Location: Lost in Montana *recalculating*...
19,811 posts, read 22,703,567 times
Reputation: 25046
Quote:
Originally Posted by lair8 View Post
Food is actually not that expensive if you shop mindfully. I spend <$50 per week on groceries (U.S.) while still being able to eat a healthy diet.

Look at foods from a macronutritional standpoint. Look at the back of the label and see what you're getting for your money.

Examples of foods that offer a lot of macros per dollar:
* Protein: Eggs are dirt-cheap. Protein powder, if bought in bulk. Tofu, dairy and nuts too.
* Fats: This is the most calorically dense macro. Protein and carbs have 4 calories per gram while fat has 9. This means that many fats, even if it doesn't seem like you're getting high volume per dollar, are still affordable from a calorie per dollar standpoint.
* Carbs Breads, pasta, rice, oatmeal, etc. are all dirt cheap.

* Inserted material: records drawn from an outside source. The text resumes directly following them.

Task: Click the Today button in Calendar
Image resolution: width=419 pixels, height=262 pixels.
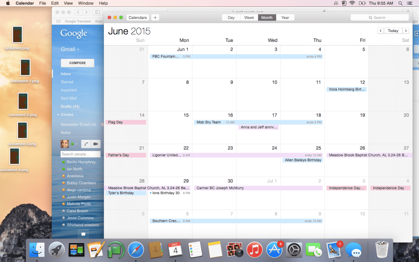Action: (393, 31)
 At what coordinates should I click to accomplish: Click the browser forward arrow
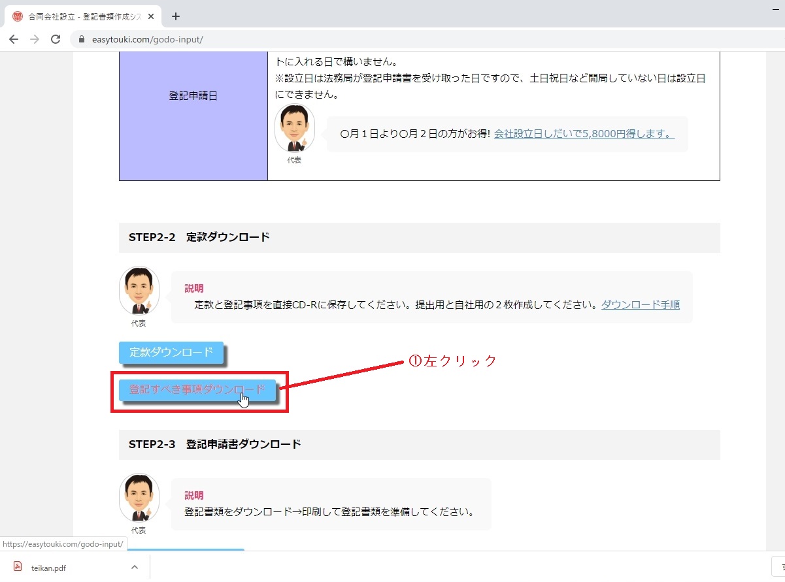click(35, 39)
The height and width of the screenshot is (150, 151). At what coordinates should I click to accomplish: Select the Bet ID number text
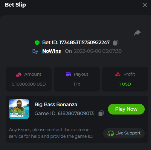pyautogui.click(x=85, y=43)
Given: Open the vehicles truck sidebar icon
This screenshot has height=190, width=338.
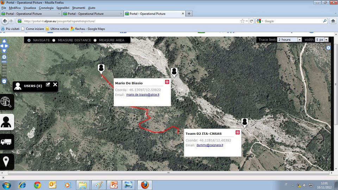Looking at the screenshot, I should (6, 142).
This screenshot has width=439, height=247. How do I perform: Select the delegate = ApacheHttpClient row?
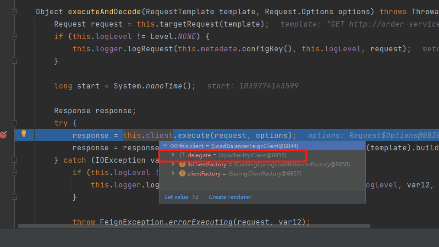(x=238, y=155)
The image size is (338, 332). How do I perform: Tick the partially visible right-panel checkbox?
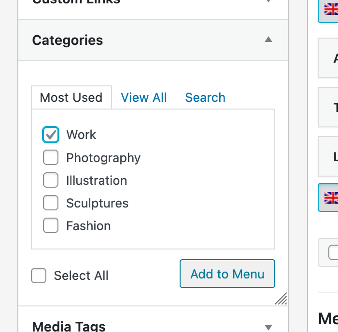tap(333, 252)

Use these as a base for the majority of the calories. Then add in fruits, veggies and herbs to your dishes to complement them.

Carbs and fat aren't inherently bad for you. You can eat complex/low-glycemic carbs (i.e. whole wheat bread) if satiety and blood sugar are concerned. You can eat unsaturated fats like canola oil, olive oil, avacados, nuts, etc. Saving money on food doesn't necessitate always having a diet of soda, fast food and walmart brand icecream.

You can mix less calorically dense and more calorically dense foods together to get a good mix of value and nutrition. For example, sauteeing veggies with oil. It has enough calories to be filling, while also having micronutrients and the overall cost isn't too high.

The other factor is not exceeding the calories/macros reach your goal weight/physique. Many people in developed countries are overweight; I know this sounds crass, but people can save money on food by eating normal human portion sizes instead of the large portion sizes Americans have been accustomed to.

Calorie-dense foods don't inherently make you fat; you can get fat on them quickly if you eat them mindlessly, but if you track your calories/macros, you can eat as much as you need without going over.
It's the other staples that cost us the most. TP, paper products, hygiene products, sugar, flour, corn starch, soy sauce etc.. You get the picture. Proteins and vegetables we have all that pretty much covered.

















For just two of us we pretty much grow or harvest 75% of our food. Bread and butter, rice and grains- things like that we need to buy.